Людмила Николаевна несколько раз говорила ему: «Не могу я понять, почему Соколов так восстановлен против тебя. И Маша мне ничего не может толком объяснить».

Объяснение имелось простое, но, конечно, Марья Ивановна ничего толком не могла объяснить Людмиле. Достаточно, что она рассказала мужу о своем чувстве к Штруму.

Это признание навсегда погубило отношения Штрума и Соколова. Она обещала мужу не видеться больше со Штрумом. Скажи Марья Ивановна хоть слово Людмиле, и он подолгу ничего не будет знать о ней, – где она, что с ней. Ведь они виделись так редко! И ведь встречи их были так коротки! Во время этих встреч они мало разговаривали, ходили по улице, взявшись за руки, либо сидели в скверике на скамейке и молчали.

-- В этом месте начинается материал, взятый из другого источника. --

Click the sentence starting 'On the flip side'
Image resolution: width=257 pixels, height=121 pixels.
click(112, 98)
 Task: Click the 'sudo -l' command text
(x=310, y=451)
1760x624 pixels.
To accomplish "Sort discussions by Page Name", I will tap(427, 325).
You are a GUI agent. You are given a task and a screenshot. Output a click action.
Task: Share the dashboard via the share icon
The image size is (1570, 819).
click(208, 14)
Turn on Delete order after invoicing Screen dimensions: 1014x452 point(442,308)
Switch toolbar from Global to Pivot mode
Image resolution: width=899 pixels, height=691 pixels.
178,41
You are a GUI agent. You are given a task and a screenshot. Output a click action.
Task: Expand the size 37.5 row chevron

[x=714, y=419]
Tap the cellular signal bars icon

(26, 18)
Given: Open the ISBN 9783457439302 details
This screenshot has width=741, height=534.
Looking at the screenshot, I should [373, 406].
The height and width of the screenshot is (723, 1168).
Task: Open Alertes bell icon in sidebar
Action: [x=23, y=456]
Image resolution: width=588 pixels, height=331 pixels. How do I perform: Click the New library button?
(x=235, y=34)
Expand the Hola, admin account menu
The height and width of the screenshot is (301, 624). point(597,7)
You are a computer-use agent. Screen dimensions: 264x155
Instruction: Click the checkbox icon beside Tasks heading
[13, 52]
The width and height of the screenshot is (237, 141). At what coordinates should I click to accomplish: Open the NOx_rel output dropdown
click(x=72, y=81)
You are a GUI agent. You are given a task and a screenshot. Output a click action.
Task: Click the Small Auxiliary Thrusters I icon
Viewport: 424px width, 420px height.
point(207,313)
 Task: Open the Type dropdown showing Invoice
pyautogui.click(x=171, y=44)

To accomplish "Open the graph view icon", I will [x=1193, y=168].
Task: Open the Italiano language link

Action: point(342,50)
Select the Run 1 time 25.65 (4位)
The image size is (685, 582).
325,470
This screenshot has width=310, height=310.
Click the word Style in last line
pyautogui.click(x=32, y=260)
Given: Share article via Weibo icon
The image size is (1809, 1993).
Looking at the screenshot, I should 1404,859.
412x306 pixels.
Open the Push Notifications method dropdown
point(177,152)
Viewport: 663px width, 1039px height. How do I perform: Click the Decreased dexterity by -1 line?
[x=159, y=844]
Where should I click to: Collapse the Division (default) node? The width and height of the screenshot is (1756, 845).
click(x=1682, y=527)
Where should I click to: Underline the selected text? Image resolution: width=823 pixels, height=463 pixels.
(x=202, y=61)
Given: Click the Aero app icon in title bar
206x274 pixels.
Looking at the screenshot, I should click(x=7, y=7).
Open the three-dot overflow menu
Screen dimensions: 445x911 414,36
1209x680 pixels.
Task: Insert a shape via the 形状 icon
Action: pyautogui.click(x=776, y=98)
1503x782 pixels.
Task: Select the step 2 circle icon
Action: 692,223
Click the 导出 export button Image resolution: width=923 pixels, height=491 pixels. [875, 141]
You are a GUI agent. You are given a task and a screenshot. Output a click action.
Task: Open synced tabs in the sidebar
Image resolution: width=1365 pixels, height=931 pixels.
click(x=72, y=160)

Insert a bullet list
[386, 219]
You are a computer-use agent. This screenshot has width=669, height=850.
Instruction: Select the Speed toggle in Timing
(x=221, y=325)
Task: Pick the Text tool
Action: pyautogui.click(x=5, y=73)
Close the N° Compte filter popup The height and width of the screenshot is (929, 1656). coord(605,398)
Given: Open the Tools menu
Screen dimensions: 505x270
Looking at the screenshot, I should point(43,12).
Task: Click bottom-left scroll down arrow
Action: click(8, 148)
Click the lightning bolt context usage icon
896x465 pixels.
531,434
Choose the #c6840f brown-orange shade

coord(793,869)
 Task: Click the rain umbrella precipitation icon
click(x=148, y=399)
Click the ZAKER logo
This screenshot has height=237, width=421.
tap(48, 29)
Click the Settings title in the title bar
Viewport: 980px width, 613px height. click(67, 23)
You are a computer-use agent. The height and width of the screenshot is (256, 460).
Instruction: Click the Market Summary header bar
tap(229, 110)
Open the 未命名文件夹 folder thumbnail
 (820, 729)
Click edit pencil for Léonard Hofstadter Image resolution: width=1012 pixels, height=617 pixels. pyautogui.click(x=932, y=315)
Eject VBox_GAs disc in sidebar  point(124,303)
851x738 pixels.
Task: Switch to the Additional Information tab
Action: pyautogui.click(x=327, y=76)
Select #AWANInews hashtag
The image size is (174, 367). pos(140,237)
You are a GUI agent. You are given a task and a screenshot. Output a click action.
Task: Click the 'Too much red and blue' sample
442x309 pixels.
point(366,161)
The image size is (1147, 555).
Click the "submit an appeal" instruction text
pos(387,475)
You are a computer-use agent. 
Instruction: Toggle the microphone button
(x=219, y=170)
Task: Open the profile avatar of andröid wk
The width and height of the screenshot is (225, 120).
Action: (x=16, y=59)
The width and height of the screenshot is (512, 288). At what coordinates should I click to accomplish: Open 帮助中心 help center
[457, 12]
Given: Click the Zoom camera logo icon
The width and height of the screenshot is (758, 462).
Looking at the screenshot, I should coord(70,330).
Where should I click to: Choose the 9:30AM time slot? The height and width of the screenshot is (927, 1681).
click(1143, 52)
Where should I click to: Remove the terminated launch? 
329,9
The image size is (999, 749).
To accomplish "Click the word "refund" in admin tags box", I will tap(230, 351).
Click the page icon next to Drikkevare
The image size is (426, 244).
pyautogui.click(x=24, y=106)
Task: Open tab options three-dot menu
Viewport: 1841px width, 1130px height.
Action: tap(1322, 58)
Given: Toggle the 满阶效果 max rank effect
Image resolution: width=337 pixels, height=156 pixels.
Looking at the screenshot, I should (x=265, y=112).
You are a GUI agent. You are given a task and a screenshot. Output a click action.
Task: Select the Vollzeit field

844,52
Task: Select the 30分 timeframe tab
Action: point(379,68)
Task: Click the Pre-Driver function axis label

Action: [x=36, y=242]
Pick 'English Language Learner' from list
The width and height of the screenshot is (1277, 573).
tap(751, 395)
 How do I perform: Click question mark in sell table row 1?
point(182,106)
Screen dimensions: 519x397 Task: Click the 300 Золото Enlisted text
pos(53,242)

В пору его горестей и несчастий она с совершенно необычайной чуткостью понимала все, что он переживает. Она угадывала его мысли, она угадывала его поступки, казалось, что она даже заранее знала все, что произойдет с ним. Чем тяжелей на душе было ему, тем мучительней и сильней становилось желание видеть ее. Ему казалось, что в этом полном, совершенном понимании и есть его нынешнее счастье. Казалось, будь эта женщина рядом с ним, он бы легко перенес все свои страдания. Он был бы с ней счастлив.

Как‑ то они разговаривали ночью в Казани, в Москве прошли вдвоем по Нескучному саду, однажды посидели несколько минут на скамейке в скверике на Калужской, вот, собственно, и все. Это было прежде. Да вот еще то, что сейчас: несколько раз они говорили по телефону, несколько раз виделись на улице, и об этих коротких свиданиях он не говорил Людмиле.

Но он понимал, что его грех и ее грех не мерился минутами, которые они тайно просидели на скамейке. Грех был немалый: он любил ее. Почему такое огромное место в его жизни заняла она?

Каждое его слово, сказанное жене, было полуправдой. Каждое движение, каждый взгляд, помимо его воли, нес в себе ложь.

Он с деланным безразличием спрашивал у Людмилы Николаевны: «Ну как, звонила тебе твоя подружка, что она, как здоровье Петра Лаврентьевича? »

Он радовался успехам Соколова. Но радовался он не от хорошего чувства к Соколову. Ему почему‑ то казалось, что успехи Соколова дают право Марье Ивановне не испытывать угрызений.

Невыносимо было узнавать о Соколове и Марье Ивановне от Людмилы. Это было унизительно для Людмилы, для Марьи Ивановны, для него.

Но ложь смешивалась с правдой и тогда, когда он говорил с Людмилой о Толе, о Наде, об Александре Владимировне, ложь была во всем. Почему, отчего? Ведь его чувство к Марье Ивановне было действительной правдой его души, его мыслей, его желаний. Почему же эта правда порождала столько лжи? Он знал, что, отрекшись от своего чувства, он освободил бы от лжи и Людмилу, и Марью Ивановну, и себя. Но в те минуты, когда ему казалось, что надо отказаться от любви, на которую он не имел права, лукавое чувство, пугаясь страдания, заморочивая мысль, отговаривало его: «Ведь не так уж страшна эта ложь, никому нет вреда от нее. Страдания страшнее, чем ложь».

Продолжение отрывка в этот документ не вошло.